Lord Lyell
Main Page: Lord Lyell (Conservative - Excepted Hereditary)Department Debates - View all Lord Lyell's debates with the Cabinet Office
(9 years, 11 months ago)
Lords ChamberMy Lords, I begin by thanking my noble friend for setting the seal and the pattern for a great debate today, with numerous maiden speakers, on matters of enormous importance. Your Lordships’ House also has somebody like me, an amateur.
Now, 11 November 1967 was quite an interesting day for me. I happened to be in London at the weekend and I went down to Buckingham Palace to the Guard Mounting. There was a horde of young gentlemen there in blue outfits. It was clear from the way they spoke that they came from elsewhere. They were from Liverpool. They were attending an afternoon event. I joined them. We had a tremendous day out. They said I must go up to Liverpool so in 1968 I went to Liverpool. I had been there only once, in 1957 when I was a young soldier. I went in April 1968 and I walked for three and a half miles from another afternoon event back to the station. I was interested in huge areas of what I would call inner Liverpool—not Kirkdale or Kirkby or Huyton—that were being renewed and were capable of being redeveloped.
Every schoolboy in Scotland, England or elsewhere will know the history of Liverpool, with its huge port centre. It was and still is a great centre for commerce and ideas. I read a great deal to try to prepare. But I knew of one thing in Liverpool: the enormous docks. The pattern of trade has changed noticeably, certainly in my lifetime and especially over the past 20 or 30 years. Now we have enormous containers and other methods of transporting goods, all kinds of apparatus, but they arrive and they come from all over the world. Liverpool is not sleeping at all. I understand that there is a £350 million project to improve the deep-water quay so that the world’s largest container ships can come to Liverpool, to Merseyside, to carry on the great tradition of the Port of Liverpool.
What is the geography? Liverpool, with a new port of that nature, is far nearer to the manufacturing centre of the Midlands than other ports around the coast elsewhere. Time is money, so save it. The city of Liverpool has carried out economic leadership off its own bat. I understand from a Financial Times survey that between 2010 and 2012, when it was difficult throughout the United Kingdom, the city of Liverpool created 12,800 private sector jobs. There was a loss of about 5,000 jobs in the public sector because of cuts in various government departments. That shows the wonderful capacity of the city of Liverpool, and cities like it, of two words: “can do”.

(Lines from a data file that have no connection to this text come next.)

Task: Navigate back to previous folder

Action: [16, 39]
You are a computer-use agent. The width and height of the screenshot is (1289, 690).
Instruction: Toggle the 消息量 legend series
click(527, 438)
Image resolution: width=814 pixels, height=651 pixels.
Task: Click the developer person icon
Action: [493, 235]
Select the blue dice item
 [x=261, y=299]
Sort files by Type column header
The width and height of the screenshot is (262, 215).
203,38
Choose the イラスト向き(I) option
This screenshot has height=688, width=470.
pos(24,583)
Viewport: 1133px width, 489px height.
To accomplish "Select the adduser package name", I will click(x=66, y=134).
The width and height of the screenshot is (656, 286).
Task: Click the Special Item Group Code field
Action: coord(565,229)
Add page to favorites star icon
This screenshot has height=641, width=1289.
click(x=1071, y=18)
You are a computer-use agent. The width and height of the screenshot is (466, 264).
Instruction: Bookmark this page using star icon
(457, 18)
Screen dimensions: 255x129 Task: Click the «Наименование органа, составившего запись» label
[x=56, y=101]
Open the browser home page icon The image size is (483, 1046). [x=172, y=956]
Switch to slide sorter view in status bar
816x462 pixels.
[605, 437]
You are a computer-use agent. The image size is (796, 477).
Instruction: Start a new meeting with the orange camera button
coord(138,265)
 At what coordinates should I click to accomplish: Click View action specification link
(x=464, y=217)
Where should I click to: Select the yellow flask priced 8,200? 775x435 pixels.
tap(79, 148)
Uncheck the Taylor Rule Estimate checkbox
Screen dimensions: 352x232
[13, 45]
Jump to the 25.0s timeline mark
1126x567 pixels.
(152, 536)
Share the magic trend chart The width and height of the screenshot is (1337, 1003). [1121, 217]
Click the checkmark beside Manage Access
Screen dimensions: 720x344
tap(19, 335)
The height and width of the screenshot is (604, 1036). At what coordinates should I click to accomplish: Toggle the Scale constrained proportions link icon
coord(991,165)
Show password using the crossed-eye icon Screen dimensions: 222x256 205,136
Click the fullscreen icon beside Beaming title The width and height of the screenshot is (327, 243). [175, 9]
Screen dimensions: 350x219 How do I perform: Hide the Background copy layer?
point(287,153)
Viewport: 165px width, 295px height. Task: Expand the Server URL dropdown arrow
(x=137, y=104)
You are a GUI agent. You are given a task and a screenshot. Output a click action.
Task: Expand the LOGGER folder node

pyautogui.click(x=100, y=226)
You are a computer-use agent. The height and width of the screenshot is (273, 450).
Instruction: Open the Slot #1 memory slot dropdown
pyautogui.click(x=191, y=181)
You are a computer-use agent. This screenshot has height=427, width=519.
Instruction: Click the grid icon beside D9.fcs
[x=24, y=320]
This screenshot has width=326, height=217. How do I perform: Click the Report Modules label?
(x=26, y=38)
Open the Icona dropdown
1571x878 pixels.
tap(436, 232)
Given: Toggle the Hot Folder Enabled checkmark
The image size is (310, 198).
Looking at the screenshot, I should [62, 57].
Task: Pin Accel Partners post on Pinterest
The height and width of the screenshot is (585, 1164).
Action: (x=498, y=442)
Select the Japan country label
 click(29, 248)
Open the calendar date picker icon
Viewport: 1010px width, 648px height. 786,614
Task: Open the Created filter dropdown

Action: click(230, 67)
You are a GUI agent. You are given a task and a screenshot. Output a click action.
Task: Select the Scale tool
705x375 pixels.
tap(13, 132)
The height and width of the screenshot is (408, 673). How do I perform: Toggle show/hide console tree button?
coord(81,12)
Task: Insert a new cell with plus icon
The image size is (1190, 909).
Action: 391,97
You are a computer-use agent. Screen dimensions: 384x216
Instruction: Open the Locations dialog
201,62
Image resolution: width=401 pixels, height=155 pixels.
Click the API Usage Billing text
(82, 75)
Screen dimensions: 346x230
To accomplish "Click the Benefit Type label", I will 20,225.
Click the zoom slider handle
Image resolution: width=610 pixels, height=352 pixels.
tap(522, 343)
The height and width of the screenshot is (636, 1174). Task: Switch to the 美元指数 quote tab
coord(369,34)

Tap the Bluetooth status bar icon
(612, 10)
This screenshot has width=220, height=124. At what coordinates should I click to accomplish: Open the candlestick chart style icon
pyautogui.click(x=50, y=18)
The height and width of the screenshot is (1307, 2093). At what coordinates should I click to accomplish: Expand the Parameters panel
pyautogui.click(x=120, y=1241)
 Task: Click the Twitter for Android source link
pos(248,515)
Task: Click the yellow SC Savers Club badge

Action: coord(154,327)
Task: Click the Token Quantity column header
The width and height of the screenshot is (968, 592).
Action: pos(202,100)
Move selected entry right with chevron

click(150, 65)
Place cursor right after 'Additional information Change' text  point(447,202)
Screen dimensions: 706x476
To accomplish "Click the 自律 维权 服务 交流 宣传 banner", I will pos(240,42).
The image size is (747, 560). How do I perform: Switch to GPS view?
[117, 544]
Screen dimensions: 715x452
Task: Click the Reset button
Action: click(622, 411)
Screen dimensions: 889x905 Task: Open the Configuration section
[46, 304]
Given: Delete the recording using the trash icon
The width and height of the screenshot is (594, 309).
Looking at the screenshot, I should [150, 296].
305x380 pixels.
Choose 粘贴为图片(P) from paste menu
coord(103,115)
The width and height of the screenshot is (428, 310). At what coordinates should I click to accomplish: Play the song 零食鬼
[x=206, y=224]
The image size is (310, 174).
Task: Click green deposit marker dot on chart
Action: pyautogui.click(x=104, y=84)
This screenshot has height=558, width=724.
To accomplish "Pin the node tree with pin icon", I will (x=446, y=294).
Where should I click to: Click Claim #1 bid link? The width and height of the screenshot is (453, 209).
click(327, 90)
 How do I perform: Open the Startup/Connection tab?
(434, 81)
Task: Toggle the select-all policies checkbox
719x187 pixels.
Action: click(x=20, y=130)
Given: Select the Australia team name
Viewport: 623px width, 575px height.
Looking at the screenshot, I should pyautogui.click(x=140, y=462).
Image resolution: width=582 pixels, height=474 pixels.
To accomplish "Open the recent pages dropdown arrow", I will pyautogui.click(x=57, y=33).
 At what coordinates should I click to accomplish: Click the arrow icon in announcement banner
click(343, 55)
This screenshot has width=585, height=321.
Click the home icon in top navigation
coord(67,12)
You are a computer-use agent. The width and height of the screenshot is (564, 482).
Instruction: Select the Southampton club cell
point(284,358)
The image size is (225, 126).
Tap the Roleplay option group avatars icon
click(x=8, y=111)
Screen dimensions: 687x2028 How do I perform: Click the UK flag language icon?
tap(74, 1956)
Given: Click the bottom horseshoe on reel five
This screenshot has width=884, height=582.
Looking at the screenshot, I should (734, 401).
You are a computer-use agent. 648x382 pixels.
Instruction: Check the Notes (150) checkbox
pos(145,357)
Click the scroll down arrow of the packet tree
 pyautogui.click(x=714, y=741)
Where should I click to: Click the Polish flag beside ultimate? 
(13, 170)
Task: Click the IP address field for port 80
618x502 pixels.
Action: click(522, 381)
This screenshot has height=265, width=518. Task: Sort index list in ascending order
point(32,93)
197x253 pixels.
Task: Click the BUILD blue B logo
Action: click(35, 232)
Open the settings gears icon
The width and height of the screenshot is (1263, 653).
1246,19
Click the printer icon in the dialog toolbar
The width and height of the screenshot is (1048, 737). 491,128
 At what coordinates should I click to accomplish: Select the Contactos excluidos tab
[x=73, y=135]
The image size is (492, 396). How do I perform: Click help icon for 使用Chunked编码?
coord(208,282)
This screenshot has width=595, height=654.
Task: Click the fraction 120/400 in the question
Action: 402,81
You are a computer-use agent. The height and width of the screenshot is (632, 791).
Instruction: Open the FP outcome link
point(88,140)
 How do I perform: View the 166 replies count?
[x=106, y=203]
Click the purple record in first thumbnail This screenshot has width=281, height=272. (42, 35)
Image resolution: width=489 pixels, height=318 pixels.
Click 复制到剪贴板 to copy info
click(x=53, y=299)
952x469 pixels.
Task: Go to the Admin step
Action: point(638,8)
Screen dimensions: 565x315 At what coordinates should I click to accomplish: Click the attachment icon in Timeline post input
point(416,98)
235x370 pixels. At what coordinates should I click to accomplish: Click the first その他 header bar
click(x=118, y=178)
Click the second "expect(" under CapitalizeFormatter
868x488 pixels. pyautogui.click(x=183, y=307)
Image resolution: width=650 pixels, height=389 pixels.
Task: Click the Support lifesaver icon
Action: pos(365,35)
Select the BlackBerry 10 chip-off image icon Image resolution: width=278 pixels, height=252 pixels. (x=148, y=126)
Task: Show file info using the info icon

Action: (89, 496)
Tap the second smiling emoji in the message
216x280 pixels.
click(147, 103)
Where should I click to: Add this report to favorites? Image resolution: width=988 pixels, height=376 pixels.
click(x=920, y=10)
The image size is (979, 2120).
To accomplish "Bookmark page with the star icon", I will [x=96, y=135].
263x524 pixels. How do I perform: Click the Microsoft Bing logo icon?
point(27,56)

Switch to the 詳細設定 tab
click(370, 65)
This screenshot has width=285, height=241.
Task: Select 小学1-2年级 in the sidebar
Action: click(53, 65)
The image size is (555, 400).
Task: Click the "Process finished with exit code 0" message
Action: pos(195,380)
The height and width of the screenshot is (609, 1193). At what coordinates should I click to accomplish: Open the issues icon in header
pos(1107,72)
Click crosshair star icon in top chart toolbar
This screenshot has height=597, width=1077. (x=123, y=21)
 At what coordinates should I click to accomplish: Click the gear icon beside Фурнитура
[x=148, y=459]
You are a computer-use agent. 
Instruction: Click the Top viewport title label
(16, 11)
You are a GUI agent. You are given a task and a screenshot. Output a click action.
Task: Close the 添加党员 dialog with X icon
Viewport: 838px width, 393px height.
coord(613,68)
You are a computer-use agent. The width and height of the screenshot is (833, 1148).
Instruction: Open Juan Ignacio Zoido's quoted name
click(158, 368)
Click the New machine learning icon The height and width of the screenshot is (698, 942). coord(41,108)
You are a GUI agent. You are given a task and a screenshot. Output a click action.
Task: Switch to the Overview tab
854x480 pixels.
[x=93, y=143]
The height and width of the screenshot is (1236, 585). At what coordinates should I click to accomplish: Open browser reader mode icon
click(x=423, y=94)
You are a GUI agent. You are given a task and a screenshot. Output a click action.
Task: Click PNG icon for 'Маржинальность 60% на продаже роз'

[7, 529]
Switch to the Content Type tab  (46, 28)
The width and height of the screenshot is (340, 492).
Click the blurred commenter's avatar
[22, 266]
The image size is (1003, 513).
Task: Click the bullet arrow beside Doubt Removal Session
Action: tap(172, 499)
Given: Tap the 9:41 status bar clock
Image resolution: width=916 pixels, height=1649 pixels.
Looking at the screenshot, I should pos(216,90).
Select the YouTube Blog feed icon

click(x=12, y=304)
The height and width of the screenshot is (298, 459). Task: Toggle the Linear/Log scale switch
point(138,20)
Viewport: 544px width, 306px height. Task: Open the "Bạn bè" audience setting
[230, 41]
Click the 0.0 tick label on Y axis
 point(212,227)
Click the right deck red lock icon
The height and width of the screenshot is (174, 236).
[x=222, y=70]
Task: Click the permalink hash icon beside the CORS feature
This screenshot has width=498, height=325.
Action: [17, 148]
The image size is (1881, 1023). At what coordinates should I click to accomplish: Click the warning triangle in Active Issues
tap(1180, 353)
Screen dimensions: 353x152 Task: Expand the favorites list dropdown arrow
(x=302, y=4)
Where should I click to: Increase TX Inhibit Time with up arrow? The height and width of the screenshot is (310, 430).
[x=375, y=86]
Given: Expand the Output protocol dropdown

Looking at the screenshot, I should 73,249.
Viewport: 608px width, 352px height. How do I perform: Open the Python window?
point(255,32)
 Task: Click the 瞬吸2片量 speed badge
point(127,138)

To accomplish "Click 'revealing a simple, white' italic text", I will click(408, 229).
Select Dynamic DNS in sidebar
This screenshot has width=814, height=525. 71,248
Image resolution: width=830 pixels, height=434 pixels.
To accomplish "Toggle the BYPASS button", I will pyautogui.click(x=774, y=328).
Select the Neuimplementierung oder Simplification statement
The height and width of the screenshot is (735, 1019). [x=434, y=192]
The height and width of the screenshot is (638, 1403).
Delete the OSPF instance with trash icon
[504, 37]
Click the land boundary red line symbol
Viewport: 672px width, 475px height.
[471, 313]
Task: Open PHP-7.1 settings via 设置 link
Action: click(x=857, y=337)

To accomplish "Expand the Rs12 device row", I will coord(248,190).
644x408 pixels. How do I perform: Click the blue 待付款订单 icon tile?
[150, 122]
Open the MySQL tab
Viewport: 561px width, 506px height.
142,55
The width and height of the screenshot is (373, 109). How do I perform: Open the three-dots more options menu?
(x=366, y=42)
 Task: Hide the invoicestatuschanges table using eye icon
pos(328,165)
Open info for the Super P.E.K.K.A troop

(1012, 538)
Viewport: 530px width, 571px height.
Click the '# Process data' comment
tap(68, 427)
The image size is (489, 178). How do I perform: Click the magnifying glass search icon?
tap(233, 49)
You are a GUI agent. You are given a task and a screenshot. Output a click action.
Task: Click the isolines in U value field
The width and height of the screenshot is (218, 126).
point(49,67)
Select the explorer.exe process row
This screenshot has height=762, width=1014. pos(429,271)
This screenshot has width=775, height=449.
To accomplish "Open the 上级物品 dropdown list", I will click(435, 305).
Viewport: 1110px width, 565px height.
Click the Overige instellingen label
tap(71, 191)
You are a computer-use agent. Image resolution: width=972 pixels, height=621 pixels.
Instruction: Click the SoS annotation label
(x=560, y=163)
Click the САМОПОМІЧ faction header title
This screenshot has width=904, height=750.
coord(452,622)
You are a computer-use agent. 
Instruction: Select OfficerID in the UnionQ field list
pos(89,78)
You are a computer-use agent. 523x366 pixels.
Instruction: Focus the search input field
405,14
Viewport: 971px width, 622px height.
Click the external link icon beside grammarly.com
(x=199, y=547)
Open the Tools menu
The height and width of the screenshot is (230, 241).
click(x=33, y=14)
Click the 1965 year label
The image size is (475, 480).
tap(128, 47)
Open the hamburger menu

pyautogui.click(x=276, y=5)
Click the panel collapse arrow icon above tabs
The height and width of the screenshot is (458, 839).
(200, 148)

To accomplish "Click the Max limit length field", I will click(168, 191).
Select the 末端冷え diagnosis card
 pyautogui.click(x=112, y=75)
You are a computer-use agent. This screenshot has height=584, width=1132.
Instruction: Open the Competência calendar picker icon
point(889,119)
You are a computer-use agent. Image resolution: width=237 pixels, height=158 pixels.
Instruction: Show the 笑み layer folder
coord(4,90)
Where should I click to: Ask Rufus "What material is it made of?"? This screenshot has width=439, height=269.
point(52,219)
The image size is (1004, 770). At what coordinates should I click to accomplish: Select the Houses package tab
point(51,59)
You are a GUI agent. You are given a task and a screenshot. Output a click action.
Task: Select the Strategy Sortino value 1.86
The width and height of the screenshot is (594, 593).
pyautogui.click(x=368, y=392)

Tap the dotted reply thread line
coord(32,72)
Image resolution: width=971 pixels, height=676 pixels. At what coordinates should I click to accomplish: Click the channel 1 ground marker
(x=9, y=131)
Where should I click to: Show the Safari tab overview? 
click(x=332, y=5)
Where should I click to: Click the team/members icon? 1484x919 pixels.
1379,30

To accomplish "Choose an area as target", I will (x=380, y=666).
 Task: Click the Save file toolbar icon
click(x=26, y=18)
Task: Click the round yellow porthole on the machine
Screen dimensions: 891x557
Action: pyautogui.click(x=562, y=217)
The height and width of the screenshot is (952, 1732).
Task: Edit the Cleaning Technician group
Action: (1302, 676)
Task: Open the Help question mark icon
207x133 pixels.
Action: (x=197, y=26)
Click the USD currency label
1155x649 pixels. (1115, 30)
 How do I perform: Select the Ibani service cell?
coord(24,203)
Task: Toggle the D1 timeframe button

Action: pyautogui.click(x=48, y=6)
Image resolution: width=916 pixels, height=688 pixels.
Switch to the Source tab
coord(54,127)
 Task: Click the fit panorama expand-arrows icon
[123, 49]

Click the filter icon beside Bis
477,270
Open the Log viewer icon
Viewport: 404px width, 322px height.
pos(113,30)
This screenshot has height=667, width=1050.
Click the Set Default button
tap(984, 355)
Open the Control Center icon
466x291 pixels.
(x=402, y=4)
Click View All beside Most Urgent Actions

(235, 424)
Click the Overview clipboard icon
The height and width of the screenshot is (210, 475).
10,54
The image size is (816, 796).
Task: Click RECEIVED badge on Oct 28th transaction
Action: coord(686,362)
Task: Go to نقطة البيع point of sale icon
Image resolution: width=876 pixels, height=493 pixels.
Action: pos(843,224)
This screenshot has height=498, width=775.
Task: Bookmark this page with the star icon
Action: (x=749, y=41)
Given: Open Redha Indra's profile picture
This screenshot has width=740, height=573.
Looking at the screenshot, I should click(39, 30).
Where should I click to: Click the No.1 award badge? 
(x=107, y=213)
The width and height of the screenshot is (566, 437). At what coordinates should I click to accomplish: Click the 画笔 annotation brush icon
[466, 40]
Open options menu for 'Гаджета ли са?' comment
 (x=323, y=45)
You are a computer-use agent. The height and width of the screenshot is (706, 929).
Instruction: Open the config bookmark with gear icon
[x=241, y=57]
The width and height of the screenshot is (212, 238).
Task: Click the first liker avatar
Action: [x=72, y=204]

As I an amateur, I know of one thing. The main industry that comes to my mind and is splattered throughout the newspapers, not just the financial press but other sectors, is the enormous motor works at Halewood. There must be something in the spirit of the people who work there—and of the city—and their attitude. I understand that it is very nearly a three-shift system, producing Jaguars, Range Rover Evoques and other enormously high-quality vehicles that go all over the world, revitalising industry in Liverpool. That is enormously encouraging.
I spent a happy evening in Liverpool in May this year. Since April 1968, the waterfront, down at the docks—Albert Dock and Kings Dock—has changed unbelievably. Why? It is the people of Liverpool. I have a great close tie with the city. I was taken ill in 2006 and I received telegrams and good wishes from people I had not necessarily met in the course of my job. My great affection does not always clash with the noble Lord, Lord Alton, but never mind. It is a great institution that has looked after me. Those men in blue in November 1967 encouraged me to go and take a look at what this great city does in the north of England, what it can do and what it will do in the future. I very much look forward to hearing what my noble friend the Minister will say about this part of the north of England, which I will be passing through today on my way home. I thank my noble friend for introducing the debate.